Greystone announced the closing oof Greystone CRE Notes 2021-HC2, Ltd., a $450 million Commercial Real Estate Collateralized Loan Obligation (CRE CLO) backed exclusively by bridge loans on healthcare-related properties.
Greystone CRE Notes 2021-HC2, Ltd. marks Greystone’s fifth CRE CLO and the second-ever CRE CLO comprised solely of healthcare assets, particularly skilled nursing, assisted living, memory care, and independent living facilities, the first being closed by Greystone in 2018.
This latest collateral pool for Greystone CRE Notes 2021-HC2, Ltd. comprises 25 whole loans and 3 participations totaling $403 million that Greystone originated, secured by mortgages on 28 properties in 15 states. Skilled nursing properties make up a majority of the portfolio, with 51.9%, followed by assisted living, with 16.3%.
Greystone will invest the remaining $46 million of CRE CLO proceeds over the next 180 days into comparable mortgage loan assets. This actively managed CRE CLO has a 3-year reinvestment period.
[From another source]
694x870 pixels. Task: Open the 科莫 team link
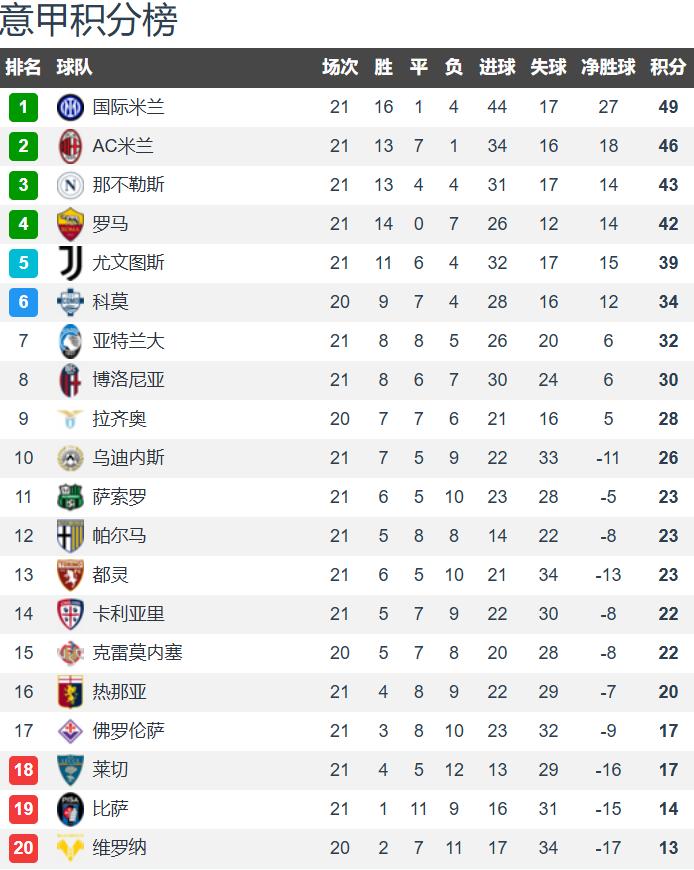pos(111,302)
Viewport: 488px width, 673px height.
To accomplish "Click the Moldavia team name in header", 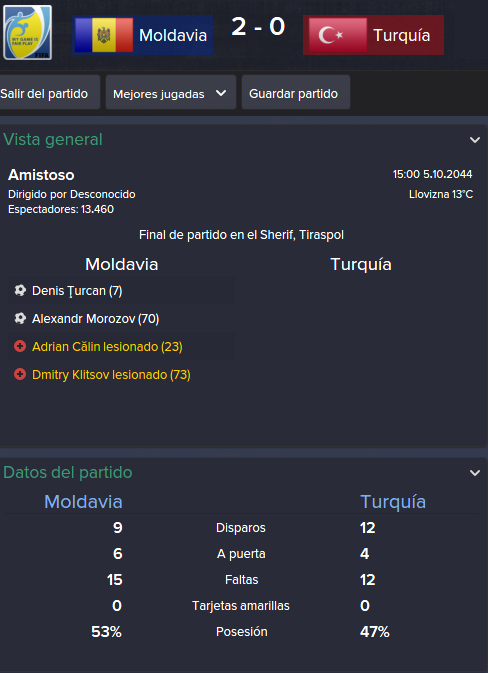I will point(173,35).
“Despite a softening in the market over the past two months, this latest CRE CLO performed well and had strong demand from investors who recognize the strength of real estate supporting the healthcare and senior housing sector,” said Ross Gusler, Senior Vice President of Corporate Finance and Capital Markets at Greystone. “With Greystone’s reputation as a quality issuer and our past consistent performance in the CRE CLO market, we are pleased to have attracted several new investors to this offering. We believe our capital markets offerings will continue to grow and benefit our investors and partners.”
To date, Greystone’s Bridge-to-Agency (including Fannie Mae, Freddie Mac, and HUD) lending platform has provided over $9 billion in short-term bridge loans across the healthcare and multifamily sectors.
J.P. Morgan Securities, Goldman Sachs & Co., Wells Fargo Securities, and UBS Securities served as placement agents of Greystone CRE Notes 2021-HC2. Huntington Securities, Inc. served as a co-manager.